Возле Моссовета я видел митинг голубых автобусов, впервые вышедших на улицы столицы после четырехлетнего затворничества. Они стояли, красивые и молодые, ожидая разрешения пуститься по своим трассам.

На них были русские надписи, они были свои, эти широкие, мягкие машины, сделанные на нашем заводе. И кругом все было наше — и речь, звучавшая громче обычного, и лица, освещенные весной и ожиданием салюта, и кремлевские башни, и московское небо. Все было нашим, неотъемлемым, вновь таким, как до войны.

И вместе другим: неизмеримо более драгоценным.

Ибо теперь больше, чем когда-нибудь, мы познали цену каждой мелочи в нашей жизни. Цену каждой пяди нашей земли, каждого грамма нашего воздуха.

Мы знаем эту цену по могилам погибших родных, по руинам сожженных городов.

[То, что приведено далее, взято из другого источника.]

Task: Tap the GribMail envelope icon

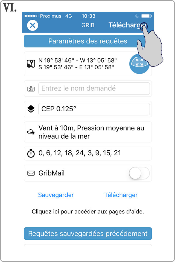Action: point(31,173)
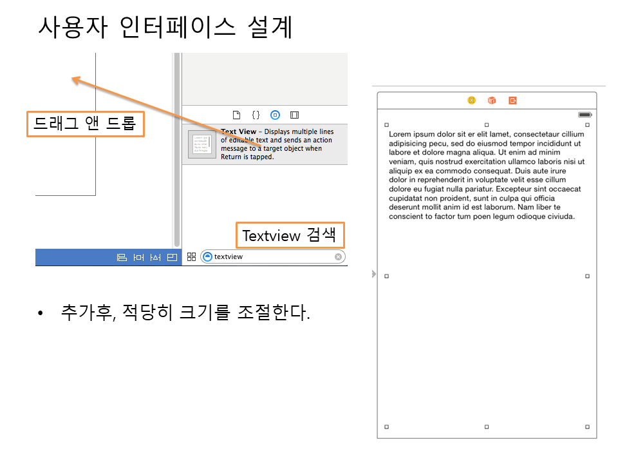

Тот, кто видел эти города, знает, что такое стекло в окне, железо на крыше, как прекрасен неразрушенный дом уже потому, что он не разрушен.

О, с какой силой мы будем держать в руках все наше богатство! Как зорко будем следить, чтобы тать и разбойник не взросли возле нашего родного дома!

Радуется Москва.

Пусть посмотрят все, как радуется Москва. Она того достойна, как и весь советский народ.

Есть в этой радости сила, есть гордость и вера в себя... По нет в ней беспечности.

Ничто не забыто — ни путь, пройденный сквозь кровь и огонь.

Ни будущий труд, который огромен и сложен.

Ни препятствия, которых не может не быть.